• Your task:
Word for word, set down every line of the entries below from the line with "How do I perform: Click Weniger Optionen?" to the line with "The image size is (1288, 931).", including both, and no other line.

Data items

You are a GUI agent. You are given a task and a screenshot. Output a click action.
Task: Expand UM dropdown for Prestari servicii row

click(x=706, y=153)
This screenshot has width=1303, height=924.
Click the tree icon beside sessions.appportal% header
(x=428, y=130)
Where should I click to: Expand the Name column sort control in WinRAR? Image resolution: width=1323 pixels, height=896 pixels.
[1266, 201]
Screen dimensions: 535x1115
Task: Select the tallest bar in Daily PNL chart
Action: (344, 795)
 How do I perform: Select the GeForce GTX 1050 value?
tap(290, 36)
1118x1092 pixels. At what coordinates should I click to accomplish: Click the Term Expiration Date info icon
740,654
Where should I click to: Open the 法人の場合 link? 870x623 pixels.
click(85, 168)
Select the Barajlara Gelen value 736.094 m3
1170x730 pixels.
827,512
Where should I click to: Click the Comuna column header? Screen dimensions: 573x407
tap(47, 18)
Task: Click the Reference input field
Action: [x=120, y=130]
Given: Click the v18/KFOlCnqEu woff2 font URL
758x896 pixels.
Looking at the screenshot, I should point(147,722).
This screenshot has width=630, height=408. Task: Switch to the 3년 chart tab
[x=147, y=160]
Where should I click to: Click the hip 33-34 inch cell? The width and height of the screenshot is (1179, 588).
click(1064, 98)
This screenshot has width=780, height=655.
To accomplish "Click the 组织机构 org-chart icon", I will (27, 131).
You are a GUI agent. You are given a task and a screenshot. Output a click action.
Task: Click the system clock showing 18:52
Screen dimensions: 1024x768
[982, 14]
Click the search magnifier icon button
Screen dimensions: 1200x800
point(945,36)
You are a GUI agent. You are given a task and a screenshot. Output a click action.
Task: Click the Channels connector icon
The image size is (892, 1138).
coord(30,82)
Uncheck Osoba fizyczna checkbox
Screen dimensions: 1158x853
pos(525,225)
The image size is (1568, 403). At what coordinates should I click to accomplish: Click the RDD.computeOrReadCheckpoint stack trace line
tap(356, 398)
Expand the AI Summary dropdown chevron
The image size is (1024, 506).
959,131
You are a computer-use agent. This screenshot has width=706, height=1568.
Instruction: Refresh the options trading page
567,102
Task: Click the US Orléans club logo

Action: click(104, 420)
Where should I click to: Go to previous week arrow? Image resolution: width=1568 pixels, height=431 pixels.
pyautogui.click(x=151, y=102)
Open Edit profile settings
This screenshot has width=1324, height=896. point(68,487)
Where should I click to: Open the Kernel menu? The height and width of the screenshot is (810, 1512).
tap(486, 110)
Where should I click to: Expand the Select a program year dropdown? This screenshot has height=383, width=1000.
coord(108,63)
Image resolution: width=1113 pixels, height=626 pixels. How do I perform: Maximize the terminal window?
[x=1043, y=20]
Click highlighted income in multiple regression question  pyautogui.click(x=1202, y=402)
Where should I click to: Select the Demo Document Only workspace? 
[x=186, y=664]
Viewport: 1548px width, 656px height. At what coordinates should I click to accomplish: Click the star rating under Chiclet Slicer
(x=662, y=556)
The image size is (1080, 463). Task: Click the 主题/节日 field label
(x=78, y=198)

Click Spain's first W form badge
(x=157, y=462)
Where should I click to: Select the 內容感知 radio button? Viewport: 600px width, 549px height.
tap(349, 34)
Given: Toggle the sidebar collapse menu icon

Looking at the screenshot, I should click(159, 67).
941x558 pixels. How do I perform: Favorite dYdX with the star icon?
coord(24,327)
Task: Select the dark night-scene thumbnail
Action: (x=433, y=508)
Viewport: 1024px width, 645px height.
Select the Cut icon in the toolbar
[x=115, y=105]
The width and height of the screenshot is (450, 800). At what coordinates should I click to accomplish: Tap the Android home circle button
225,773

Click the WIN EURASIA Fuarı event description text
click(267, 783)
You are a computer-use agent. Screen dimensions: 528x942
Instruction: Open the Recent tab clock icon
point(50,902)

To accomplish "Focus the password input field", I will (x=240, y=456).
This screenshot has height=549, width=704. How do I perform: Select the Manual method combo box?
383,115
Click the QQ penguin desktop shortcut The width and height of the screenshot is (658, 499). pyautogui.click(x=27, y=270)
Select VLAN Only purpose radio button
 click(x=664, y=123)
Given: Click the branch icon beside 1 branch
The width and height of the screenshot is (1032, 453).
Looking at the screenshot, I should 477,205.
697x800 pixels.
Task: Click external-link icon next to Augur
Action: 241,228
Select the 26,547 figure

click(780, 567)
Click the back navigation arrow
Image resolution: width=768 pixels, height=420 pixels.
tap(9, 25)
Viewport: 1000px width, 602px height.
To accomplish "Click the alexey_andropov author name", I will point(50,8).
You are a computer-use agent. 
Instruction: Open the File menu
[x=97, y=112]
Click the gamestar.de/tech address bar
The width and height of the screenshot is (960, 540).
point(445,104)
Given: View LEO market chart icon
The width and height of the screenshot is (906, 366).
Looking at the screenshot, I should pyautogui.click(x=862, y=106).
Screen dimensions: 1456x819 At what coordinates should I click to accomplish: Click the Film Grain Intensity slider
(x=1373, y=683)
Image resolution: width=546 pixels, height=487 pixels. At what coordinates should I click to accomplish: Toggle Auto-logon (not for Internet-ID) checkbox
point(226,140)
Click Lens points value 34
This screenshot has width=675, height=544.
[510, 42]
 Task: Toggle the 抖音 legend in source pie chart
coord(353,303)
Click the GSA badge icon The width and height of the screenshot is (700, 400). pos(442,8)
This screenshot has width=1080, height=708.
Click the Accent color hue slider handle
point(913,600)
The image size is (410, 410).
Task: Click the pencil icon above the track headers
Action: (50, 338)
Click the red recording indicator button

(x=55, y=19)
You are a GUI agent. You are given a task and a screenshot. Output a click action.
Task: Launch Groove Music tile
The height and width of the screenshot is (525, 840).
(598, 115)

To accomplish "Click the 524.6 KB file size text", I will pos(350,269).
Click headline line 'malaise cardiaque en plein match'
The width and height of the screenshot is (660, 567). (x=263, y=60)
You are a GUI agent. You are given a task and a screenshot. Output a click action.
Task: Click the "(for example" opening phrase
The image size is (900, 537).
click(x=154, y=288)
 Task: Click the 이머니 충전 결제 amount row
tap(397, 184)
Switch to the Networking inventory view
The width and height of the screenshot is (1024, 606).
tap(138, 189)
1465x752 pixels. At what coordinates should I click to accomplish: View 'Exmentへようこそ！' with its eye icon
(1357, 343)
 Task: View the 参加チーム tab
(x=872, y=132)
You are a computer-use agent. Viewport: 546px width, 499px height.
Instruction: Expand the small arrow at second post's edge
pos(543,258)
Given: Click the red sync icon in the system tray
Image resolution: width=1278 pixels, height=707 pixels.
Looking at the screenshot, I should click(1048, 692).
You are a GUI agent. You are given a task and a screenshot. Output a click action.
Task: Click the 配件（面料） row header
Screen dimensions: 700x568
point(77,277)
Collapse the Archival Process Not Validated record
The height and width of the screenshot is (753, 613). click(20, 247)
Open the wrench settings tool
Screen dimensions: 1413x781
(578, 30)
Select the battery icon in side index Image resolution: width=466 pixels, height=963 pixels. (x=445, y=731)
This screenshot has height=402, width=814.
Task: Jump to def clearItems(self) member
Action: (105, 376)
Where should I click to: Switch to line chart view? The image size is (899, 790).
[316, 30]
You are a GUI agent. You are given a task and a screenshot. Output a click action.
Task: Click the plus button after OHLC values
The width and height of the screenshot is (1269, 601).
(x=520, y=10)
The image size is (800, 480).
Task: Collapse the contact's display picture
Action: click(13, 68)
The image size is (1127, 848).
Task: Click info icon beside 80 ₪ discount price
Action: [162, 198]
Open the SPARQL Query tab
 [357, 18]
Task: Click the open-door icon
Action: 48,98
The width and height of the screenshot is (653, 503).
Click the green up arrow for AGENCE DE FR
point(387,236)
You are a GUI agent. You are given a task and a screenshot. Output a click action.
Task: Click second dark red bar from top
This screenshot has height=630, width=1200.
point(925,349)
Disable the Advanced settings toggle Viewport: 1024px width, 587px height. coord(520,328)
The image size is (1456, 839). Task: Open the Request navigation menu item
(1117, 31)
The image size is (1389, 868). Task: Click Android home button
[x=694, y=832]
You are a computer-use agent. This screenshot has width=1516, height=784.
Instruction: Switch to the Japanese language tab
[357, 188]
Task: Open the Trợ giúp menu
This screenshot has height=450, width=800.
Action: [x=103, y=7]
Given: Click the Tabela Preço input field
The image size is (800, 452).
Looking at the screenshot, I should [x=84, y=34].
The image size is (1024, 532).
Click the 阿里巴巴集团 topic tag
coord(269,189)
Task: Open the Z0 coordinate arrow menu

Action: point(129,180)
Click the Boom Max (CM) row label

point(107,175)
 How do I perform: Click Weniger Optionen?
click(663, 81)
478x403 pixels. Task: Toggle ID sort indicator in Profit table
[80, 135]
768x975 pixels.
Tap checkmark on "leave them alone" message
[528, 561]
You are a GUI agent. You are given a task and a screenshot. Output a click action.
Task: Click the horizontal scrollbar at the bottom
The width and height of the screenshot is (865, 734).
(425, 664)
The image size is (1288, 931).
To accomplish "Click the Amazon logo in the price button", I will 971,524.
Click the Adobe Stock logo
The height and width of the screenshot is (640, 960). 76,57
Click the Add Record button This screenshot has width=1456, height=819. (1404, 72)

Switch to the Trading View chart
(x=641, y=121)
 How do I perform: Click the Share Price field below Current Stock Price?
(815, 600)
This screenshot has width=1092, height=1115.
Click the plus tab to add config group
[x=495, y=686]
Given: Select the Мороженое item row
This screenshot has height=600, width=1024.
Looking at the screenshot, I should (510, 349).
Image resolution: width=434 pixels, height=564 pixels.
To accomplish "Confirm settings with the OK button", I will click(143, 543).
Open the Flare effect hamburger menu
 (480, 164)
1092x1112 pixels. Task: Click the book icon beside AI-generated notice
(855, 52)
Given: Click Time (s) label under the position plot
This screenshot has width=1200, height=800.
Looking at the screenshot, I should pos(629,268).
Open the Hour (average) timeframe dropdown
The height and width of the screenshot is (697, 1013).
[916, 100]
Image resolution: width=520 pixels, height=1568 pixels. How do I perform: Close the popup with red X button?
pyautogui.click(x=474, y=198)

• The answer:
 How do I perform: Click Weniger Optionen?
click(663, 81)
478x403 pixels. Task: Toggle ID sort indicator in Profit table
[80, 135]
768x975 pixels.
Tap checkmark on "leave them alone" message
[528, 561]
You are a GUI agent. You are given a task and a screenshot. Output a click action.
Task: Click the horizontal scrollbar at the bottom
The width and height of the screenshot is (865, 734).
(425, 664)
The image size is (1288, 931).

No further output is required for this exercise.